Friday, January 11, 2008

Ghana's Slave Castles


Cape Coast Castle, one of the largest and best preserved slave forts on the coast of Africa.



Osu Castle, a former slave trading fort as well as the seat of British Colonial rule in Ghana, is now the office of the country's presidents.

A few interesting (and haunting) things about the slave castles, giant forts built by the Europeans to protect their slave trading dominions along the coast of West Africa:

The forts were built more to defend against rival European powers (the Dutch, Portuguese, English, French and Danish were all active along Ghana's coast at various points in time).

To stamp out insurrectionist sentiment, the Europeans locked up uncooperative slaves in a dungeon, where they would be left without food or water until they died. The corpses were not removed until the last person had died. You can still see scratch marks where dying slaves attempted in vain to claw their way out of the dark cells. Naturally other slaves were employed to remove the dead bodies. The message got through, I've no doubt.

Slaves were purchased from local traders primarily in exchange for rifles. Using these arms, the slave raiders would have little trouble overcoming villages in the interior to capture more slaves.

In both of the slave castles we visited, Elmina and Cape Coast, the primary slave dungeon are located directly beneath the forts' chapels. Indeed, the first Christian church in Ghana is the chapel above the Elmina slave dungeon.

In Elmina, the governor had a special viewing balcony that allowed him to pick out the most beautiful slave girls and bring them up through a private staircase through a trap door to his bedroom.

» **Record excerpts**
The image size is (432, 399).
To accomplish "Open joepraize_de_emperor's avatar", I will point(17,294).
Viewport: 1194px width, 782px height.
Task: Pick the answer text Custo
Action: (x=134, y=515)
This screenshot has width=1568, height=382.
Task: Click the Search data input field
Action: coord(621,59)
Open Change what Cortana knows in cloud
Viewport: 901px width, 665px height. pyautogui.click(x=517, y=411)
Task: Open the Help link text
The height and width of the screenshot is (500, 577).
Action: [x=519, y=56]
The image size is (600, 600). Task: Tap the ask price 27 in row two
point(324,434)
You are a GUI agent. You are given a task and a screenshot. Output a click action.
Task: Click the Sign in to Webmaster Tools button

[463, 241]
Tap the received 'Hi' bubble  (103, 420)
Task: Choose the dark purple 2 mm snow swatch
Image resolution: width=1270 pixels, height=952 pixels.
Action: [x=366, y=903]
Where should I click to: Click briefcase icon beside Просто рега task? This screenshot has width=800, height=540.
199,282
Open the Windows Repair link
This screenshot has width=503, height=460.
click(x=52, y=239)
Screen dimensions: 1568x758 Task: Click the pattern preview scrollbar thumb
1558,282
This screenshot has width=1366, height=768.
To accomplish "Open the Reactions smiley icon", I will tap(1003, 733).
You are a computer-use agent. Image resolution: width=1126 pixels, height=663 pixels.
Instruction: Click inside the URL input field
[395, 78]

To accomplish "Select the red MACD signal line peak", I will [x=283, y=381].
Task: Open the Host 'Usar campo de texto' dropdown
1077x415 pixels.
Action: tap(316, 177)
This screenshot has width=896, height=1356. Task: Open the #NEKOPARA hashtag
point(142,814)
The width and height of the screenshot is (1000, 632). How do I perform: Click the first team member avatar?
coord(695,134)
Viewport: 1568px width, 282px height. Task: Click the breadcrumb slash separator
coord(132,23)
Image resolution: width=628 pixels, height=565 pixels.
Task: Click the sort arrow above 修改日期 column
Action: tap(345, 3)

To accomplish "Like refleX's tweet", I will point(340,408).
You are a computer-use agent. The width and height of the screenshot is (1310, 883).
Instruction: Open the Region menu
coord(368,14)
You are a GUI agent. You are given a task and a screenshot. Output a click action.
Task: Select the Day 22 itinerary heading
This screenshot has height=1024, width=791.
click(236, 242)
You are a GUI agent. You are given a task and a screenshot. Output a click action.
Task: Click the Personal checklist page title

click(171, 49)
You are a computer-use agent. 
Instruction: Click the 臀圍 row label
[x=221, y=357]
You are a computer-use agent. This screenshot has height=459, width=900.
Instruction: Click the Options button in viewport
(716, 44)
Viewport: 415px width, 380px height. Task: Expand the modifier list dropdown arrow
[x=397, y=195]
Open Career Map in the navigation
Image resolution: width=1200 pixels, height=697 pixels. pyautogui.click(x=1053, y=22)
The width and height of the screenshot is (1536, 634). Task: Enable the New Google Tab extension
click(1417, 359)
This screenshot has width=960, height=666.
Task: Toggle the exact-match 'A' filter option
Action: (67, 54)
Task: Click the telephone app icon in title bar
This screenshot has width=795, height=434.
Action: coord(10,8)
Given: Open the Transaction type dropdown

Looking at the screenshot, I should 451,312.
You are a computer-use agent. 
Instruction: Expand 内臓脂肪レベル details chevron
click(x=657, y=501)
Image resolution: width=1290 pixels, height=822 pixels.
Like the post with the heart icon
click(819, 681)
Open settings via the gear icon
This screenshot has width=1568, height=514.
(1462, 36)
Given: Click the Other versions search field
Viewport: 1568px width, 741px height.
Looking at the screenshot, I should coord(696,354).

» **Problem 1**
Answer these questions about the post on Ghana's slave castles:
(a) What is Osu Castle now used as?
(b) What were slaves primarily purchased from local traders in exchange for?
(c) Which building is named as the first Christian church in Ghana?
» **Problem 2**
Output the part of the post on Ghana's slave castles that runs from "The forts were" up to and including "capture more slaves.", copied character for character.

» **Response area 1**
(a) The office of the country's presidents.
(b) Rifles.
(c) The chapel above the Elmina slave dungeon.

» **Response area 2**
The forts were built more to defend against rival European powers (the Dutch, Portuguese, English, French and Danish were all active along Ghana's coast at various points in time).

To stamp out insurrectionist sentiment, the Europeans locked up uncooperative slaves in a dungeon, where they would be left without food or water until they died. The corpses were not removed until the last person had died. You can still see scratch marks where dying slaves attempted in vain to claw their way out of the dark cells. Naturally other slaves were employed to remove the dead bodies. The message got through, I've no doubt.

Slaves were purchased from local traders primarily in exchange for rifles. Using these arms, the slave raiders would have little trouble overcoming villages in the interior to capture more slaves.